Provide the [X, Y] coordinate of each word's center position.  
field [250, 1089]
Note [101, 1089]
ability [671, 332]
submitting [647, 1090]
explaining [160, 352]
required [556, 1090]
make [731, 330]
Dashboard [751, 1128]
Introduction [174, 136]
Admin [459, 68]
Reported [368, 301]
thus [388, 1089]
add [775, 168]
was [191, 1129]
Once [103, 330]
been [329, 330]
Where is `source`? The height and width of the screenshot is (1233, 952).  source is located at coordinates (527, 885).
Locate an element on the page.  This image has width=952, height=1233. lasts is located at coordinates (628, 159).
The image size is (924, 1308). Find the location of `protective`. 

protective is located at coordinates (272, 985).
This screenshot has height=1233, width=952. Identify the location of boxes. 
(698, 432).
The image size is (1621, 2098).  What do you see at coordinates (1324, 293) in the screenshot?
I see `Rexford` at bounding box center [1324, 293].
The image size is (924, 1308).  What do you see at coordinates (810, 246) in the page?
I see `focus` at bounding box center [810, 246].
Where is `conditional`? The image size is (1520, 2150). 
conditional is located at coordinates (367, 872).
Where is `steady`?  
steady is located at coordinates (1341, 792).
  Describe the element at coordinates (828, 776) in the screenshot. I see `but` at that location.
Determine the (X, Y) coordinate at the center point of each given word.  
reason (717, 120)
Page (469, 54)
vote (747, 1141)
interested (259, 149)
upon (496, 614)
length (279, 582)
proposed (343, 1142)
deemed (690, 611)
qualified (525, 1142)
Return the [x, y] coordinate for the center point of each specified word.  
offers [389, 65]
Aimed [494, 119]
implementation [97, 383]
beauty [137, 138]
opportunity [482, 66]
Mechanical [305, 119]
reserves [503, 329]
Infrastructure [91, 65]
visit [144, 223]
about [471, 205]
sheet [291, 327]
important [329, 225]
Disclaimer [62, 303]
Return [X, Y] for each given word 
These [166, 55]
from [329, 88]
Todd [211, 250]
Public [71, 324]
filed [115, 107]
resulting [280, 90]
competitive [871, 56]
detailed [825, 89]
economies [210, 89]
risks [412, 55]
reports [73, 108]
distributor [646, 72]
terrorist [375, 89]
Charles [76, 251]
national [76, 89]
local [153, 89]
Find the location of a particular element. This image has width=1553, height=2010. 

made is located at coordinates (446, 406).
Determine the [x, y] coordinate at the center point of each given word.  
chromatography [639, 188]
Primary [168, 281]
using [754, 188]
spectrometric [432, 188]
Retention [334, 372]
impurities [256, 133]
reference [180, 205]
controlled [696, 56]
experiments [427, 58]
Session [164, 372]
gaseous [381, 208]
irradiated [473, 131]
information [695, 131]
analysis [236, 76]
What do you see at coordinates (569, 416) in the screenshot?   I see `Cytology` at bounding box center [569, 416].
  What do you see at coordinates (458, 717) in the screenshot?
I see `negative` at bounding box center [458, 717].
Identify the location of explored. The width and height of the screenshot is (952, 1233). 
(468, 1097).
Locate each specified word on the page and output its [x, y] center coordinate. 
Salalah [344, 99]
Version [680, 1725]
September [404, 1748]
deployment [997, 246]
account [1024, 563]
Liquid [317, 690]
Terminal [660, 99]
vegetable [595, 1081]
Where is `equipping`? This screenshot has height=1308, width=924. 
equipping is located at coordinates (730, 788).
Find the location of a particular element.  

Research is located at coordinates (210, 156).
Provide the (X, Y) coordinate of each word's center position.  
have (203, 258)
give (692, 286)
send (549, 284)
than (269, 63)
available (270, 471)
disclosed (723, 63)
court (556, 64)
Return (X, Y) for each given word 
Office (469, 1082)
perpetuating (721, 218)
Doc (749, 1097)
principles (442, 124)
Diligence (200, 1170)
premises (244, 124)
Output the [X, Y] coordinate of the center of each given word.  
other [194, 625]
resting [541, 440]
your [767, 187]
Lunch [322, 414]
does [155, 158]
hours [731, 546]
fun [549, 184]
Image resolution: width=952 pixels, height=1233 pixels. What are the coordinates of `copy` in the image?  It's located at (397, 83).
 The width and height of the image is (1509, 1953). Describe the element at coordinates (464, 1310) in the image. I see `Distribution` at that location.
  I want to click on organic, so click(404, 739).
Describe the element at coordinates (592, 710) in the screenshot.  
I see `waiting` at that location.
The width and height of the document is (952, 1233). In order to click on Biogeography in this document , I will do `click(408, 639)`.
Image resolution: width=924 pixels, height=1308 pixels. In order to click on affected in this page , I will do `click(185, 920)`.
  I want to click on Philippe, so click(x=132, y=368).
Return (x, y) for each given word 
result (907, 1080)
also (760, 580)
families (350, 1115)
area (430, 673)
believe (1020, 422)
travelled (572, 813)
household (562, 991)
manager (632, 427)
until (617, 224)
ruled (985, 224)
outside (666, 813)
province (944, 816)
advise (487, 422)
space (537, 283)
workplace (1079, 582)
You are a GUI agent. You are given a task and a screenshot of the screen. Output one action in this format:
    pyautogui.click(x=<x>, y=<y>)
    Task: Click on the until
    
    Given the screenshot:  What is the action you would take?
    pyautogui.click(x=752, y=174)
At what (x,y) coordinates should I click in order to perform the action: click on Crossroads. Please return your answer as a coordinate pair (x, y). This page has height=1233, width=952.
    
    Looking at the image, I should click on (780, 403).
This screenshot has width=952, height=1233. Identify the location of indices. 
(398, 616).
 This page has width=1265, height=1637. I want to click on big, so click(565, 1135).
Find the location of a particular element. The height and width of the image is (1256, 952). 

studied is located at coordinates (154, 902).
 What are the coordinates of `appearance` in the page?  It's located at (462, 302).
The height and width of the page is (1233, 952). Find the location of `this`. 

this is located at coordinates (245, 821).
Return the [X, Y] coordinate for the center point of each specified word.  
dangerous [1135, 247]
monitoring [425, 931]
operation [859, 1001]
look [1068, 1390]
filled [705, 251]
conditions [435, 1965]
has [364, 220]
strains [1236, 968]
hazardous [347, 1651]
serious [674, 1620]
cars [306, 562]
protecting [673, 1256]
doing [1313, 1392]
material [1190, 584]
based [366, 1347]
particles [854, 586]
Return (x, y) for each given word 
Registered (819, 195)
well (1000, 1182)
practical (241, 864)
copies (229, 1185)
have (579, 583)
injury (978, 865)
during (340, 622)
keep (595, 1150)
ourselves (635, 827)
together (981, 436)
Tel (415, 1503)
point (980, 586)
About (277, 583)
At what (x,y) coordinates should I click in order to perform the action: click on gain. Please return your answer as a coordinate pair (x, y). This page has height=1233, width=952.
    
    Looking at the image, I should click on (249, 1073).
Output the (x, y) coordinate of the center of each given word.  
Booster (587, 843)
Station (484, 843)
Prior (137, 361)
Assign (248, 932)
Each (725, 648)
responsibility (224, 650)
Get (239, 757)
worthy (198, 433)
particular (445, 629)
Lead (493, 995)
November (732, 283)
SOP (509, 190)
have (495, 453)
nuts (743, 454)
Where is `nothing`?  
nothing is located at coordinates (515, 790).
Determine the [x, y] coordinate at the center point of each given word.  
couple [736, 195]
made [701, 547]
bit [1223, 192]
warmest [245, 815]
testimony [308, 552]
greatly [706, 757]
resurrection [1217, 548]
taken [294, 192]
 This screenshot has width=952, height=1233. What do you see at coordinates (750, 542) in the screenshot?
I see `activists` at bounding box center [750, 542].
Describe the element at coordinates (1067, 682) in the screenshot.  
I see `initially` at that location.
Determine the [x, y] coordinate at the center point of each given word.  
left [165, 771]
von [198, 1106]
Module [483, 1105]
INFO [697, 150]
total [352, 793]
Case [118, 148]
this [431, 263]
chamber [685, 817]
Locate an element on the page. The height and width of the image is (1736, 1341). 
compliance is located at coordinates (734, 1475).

##########

**Stated goal**
Output every line of the records above as a Markdown table with two columns, Line and Text, where Line holds the row number and Text holds the line, leaving out blank lines.

**Problem solution**
| Line | Text |
|---|---|
| 1 | Provide the [X, Y] coordinate of each word's center position.   |
| 2 | field [250, 1089] |
| 3 | Note [101, 1089] |
| 4 | ability [671, 332] |
| 5 | submitting [647, 1090] |
| 6 | explaining [160, 352] |
| 7 | required [556, 1090] |
| 8 | make [731, 330] |
| 9 | Dashboard [751, 1128] |
| 10 | Introduction [174, 136] |
| 11 | Admin [459, 68] |
| 12 | Reported [368, 301] |
| 13 | thus [388, 1089] |
| 14 | add [775, 168] |
| 15 | was [191, 1129] |
| 16 | Once [103, 330] |
| 17 | been [329, 330] |
| 18 | Where is `source`? The height and width of the screenshot is (1233, 952).  source is located at coordinates (527, 885). |
| 19 | Locate an element on the page.  This image has width=952, height=1233. lasts is located at coordinates (628, 159). |
| 20 | The image size is (924, 1308). Find the location of `protective`.  |
| 21 | protective is located at coordinates (272, 985). |
| 22 | This screenshot has height=1233, width=952. Identify the location of boxes.  |
| 23 | (698, 432). |
| 24 | The image size is (1621, 2098).  What do you see at coordinates (1324, 293) in the screenshot? |
| 25 | I see `Rexford` at bounding box center [1324, 293]. |
| 26 | The image size is (924, 1308).  What do you see at coordinates (810, 246) in the page? |
| 27 | I see `focus` at bounding box center [810, 246]. |
| 28 | Where is `conditional`? The image size is (1520, 2150).  |
| 29 | conditional is located at coordinates (367, 872). |
| 30 | Where is `steady`?   |
| 31 | steady is located at coordinates (1341, 792). |
| 32 |   Describe the element at coordinates (828, 776) in the screenshot. I see `but` at that location. |
| 33 | Determine the (X, Y) coordinate at the center point of each given word.   |
| 34 | reason (717, 120) |
| 35 | Page (469, 54) |
| 36 | vote (747, 1141) |
| 37 | interested (259, 149) |
| 38 | upon (496, 614) |
| 39 | length (279, 582) |
| 40 | proposed (343, 1142) |
| 41 | deemed (690, 611) |
| 42 | qualified (525, 1142) |
| 43 | Return the [x, y] coordinate for the center point of each specified word.   |
| 44 | offers [389, 65] |
| 45 | Aimed [494, 119] |
| 46 | implementation [97, 383] |
| 47 | beauty [137, 138] |
| 48 | opportunity [482, 66] |
| 49 | Mechanical [305, 119] |
| 50 | reserves [503, 329] |
| 51 | Infrastructure [91, 65] |
| 52 | visit [144, 223] |
| 53 | about [471, 205] |
| 54 | sheet [291, 327] |
| 55 | important [329, 225] |
| 56 | Disclaimer [62, 303] |
| 57 | Return [X, Y] for each given word  |
| 58 | These [166, 55] |
| 59 | from [329, 88] |
| 60 | Todd [211, 250] |
| 61 | Public [71, 324] |
| 62 | filed [115, 107] |
| 63 | resulting [280, 90] |
| 64 | competitive [871, 56] |
| 65 | detailed [825, 89] |
| 66 | economies [210, 89] |
| 67 | risks [412, 55] |
| 68 | reports [73, 108] |
| 69 | distributor [646, 72] |
| 70 | terrorist [375, 89] |
| 71 | Charles [76, 251] |
| 72 | national [76, 89] |
| 73 | local [153, 89] |
| 74 | Find the location of a particular element. This image has width=1553, height=2010.  |
| 75 | made is located at coordinates (446, 406). |
| 76 | Determine the [x, y] coordinate at the center point of each given word.   |
| 77 | chromatography [639, 188] |
| 78 | Primary [168, 281] |
| 79 | using [754, 188] |
| 80 | spectrometric [432, 188] |
| 81 | Retention [334, 372] |
| 82 | impurities [256, 133] |
| 83 | reference [180, 205] |
| 84 | controlled [696, 56] |
| 85 | experiments [427, 58] |
| 86 | Session [164, 372] |
| 87 | gaseous [381, 208] |
| 88 | irradiated [473, 131] |
| 89 | information [695, 131] |
| 90 | analysis [236, 76] |
| 91 | What do you see at coordinates (569, 416) in the screenshot?   I see `Cytology` at bounding box center [569, 416]. |
| 92 |   What do you see at coordinates (458, 717) in the screenshot? |
| 93 | I see `negative` at bounding box center [458, 717]. |
| 94 | Identify the location of explored. The width and height of the screenshot is (952, 1233).  |
| 95 | (468, 1097). |
| 96 | Locate each specified word on the page and output its [x, y] center coordinate.  |
| 97 | Salalah [344, 99] |
| 98 | Version [680, 1725] |
| 99 | September [404, 1748] |
| 100 | deployment [997, 246] |
| 101 | account [1024, 563] |
| 102 | Liquid [317, 690] |
| 103 | Terminal [660, 99] |
| 104 | vegetable [595, 1081] |
| 105 | Where is `equipping`? This screenshot has height=1308, width=924.  |
| 106 | equipping is located at coordinates (730, 788). |
| 107 | Find the location of a particular element.   |
| 108 | Research is located at coordinates (210, 156). |
| 109 | Provide the (X, Y) coordinate of each word's center position.   |
| 110 | have (203, 258) |
| 111 | give (692, 286) |
| 112 | send (549, 284) |
| 113 | than (269, 63) |
| 114 | available (270, 471) |
| 115 | disclosed (723, 63) |
| 116 | court (556, 64) |
| 117 | Return (X, Y) for each given word  |
| 118 | Office (469, 1082) |
| 119 | perpetuating (721, 218) |
| 120 | Doc (749, 1097) |
| 121 | principles (442, 124) |
| 122 | Diligence (200, 1170) |
| 123 | premises (244, 124) |
| 124 | Output the [X, Y] coordinate of the center of each given word.   |
| 125 | other [194, 625] |
| 126 | resting [541, 440] |
| 127 | your [767, 187] |
| 128 | Lunch [322, 414] |
| 129 | does [155, 158] |
| 130 | hours [731, 546] |
| 131 | fun [549, 184] |
| 132 | Image resolution: width=952 pixels, height=1233 pixels. What are the coordinates of `copy` in the image?  It's located at (397, 83). |
| 133 |  The width and height of the image is (1509, 1953). Describe the element at coordinates (464, 1310) in the image. I see `Distribution` at that location. |
| 134 |   I want to click on organic, so click(404, 739). |
| 135 | Describe the element at coordinates (592, 710) in the screenshot.   |
| 136 | I see `waiting` at that location. |
| 137 | The width and height of the document is (952, 1233). In order to click on Biogeography in this document , I will do `click(408, 639)`. |
| 138 | Image resolution: width=924 pixels, height=1308 pixels. In order to click on affected in this page , I will do `click(185, 920)`. |
| 139 |   I want to click on Philippe, so click(x=132, y=368). |
| 140 | Return (x, y) for each given word  |
| 141 | result (907, 1080) |
| 142 | also (760, 580) |
| 143 | families (350, 1115) |
| 144 | area (430, 673) |
| 145 | believe (1020, 422) |
| 146 | travelled (572, 813) |
| 147 | household (562, 991) |
| 148 | manager (632, 427) |
| 149 | until (617, 224) |
| 150 | ruled (985, 224) |
| 151 | outside (666, 813) |
| 152 | province (944, 816) |
| 153 | advise (487, 422) |
| 154 | space (537, 283) |
| 155 | workplace (1079, 582) |
| 156 | You are a GUI agent. You are given a task and a screenshot of the screen. Output one action in this format: |
| 157 |     pyautogui.click(x=<x>, y=<y>) |
| 158 |     Task: Click on the until |
| 159 |     Given the screenshot:  What is the action you would take? |
| 160 |     pyautogui.click(x=752, y=174) |
| 161 | At what (x,y) coordinates should I click in order to perform the action: click on Crossroads. Please return your answer as a coordinate pair (x, y). This page has height=1233, width=952. |
| 162 |     Looking at the image, I should click on (780, 403). |
| 163 | This screenshot has width=952, height=1233. Identify the location of indices.  |
| 164 | (398, 616). |
| 165 |  This page has width=1265, height=1637. I want to click on big, so click(565, 1135). |
| 166 | Find the location of a particular element. The height and width of the image is (1256, 952).  |
| 167 | studied is located at coordinates (154, 902). |
| 168 |  What are the coordinates of `appearance` in the page?  It's located at (462, 302). |
| 169 | The height and width of the page is (1233, 952). Find the location of `this`.  |
| 170 | this is located at coordinates (245, 821). |
| 171 | Return the [X, Y] coordinate for the center point of each specified word.   |
| 172 | dangerous [1135, 247] |
| 173 | monitoring [425, 931] |
| 174 | operation [859, 1001] |
| 175 | look [1068, 1390] |
| 176 | filled [705, 251] |
| 177 | conditions [435, 1965] |
| 178 | has [364, 220] |
| 179 | strains [1236, 968] |
| 180 | hazardous [347, 1651] |
| 181 | serious [674, 1620] |
| 182 | cars [306, 562] |
| 183 | protecting [673, 1256] |
| 184 | doing [1313, 1392] |
| 185 | material [1190, 584] |
| 186 | based [366, 1347] |
| 187 | particles [854, 586] |
| 188 | Return (x, y) for each given word  |
| 189 | Registered (819, 195) |
| 190 | well (1000, 1182) |
| 191 | practical (241, 864) |
| 192 | copies (229, 1185) |
| 193 | have (579, 583) |
| 194 | injury (978, 865) |
| 195 | during (340, 622) |
| 196 | keep (595, 1150) |
| 197 | ourselves (635, 827) |
| 198 | together (981, 436) |
| 199 | Tel (415, 1503) |
| 200 | point (980, 586) |
| 201 | About (277, 583) |
| 202 | At what (x,y) coordinates should I click in order to perform the action: click on gain. Please return your answer as a coordinate pair (x, y). This page has height=1233, width=952. |
| 203 |     Looking at the image, I should click on (249, 1073). |
| 204 | Output the (x, y) coordinate of the center of each given word.   |
| 205 | Booster (587, 843) |
| 206 | Station (484, 843) |
| 207 | Prior (137, 361) |
| 208 | Assign (248, 932) |
| 209 | Each (725, 648) |
| 210 | responsibility (224, 650) |
| 211 | Get (239, 757) |
| 212 | worthy (198, 433) |
| 213 | particular (445, 629) |
| 214 | Lead (493, 995) |
| 215 | November (732, 283) |
| 216 | SOP (509, 190) |
| 217 | have (495, 453) |
| 218 | nuts (743, 454) |
| 219 | Where is `nothing`?   |
| 220 | nothing is located at coordinates (515, 790). |
| 221 | Determine the [x, y] coordinate at the center point of each given word.   |
| 222 | couple [736, 195] |
| 223 | made [701, 547] |
| 224 | bit [1223, 192] |
| 225 | warmest [245, 815] |
| 226 | testimony [308, 552] |
| 227 | greatly [706, 757] |
| 228 | resurrection [1217, 548] |
| 229 | taken [294, 192] |
| 230 |  This screenshot has width=952, height=1233. What do you see at coordinates (750, 542) in the screenshot? |
| 231 | I see `activists` at bounding box center [750, 542]. |
| 232 | Describe the element at coordinates (1067, 682) in the screenshot.   |
| 233 | I see `initially` at that location. |
| 234 | Determine the [x, y] coordinate at the center point of each given word.   |
| 235 | left [165, 771] |
| 236 | von [198, 1106] |
| 237 | Module [483, 1105] |
| 238 | INFO [697, 150] |
| 239 | total [352, 793] |
| 240 | Case [118, 148] |
| 241 | this [431, 263] |
| 242 | chamber [685, 817] |
| 243 | Locate an element on the page. The height and width of the image is (1736, 1341).  |
| 244 | compliance is located at coordinates (734, 1475). |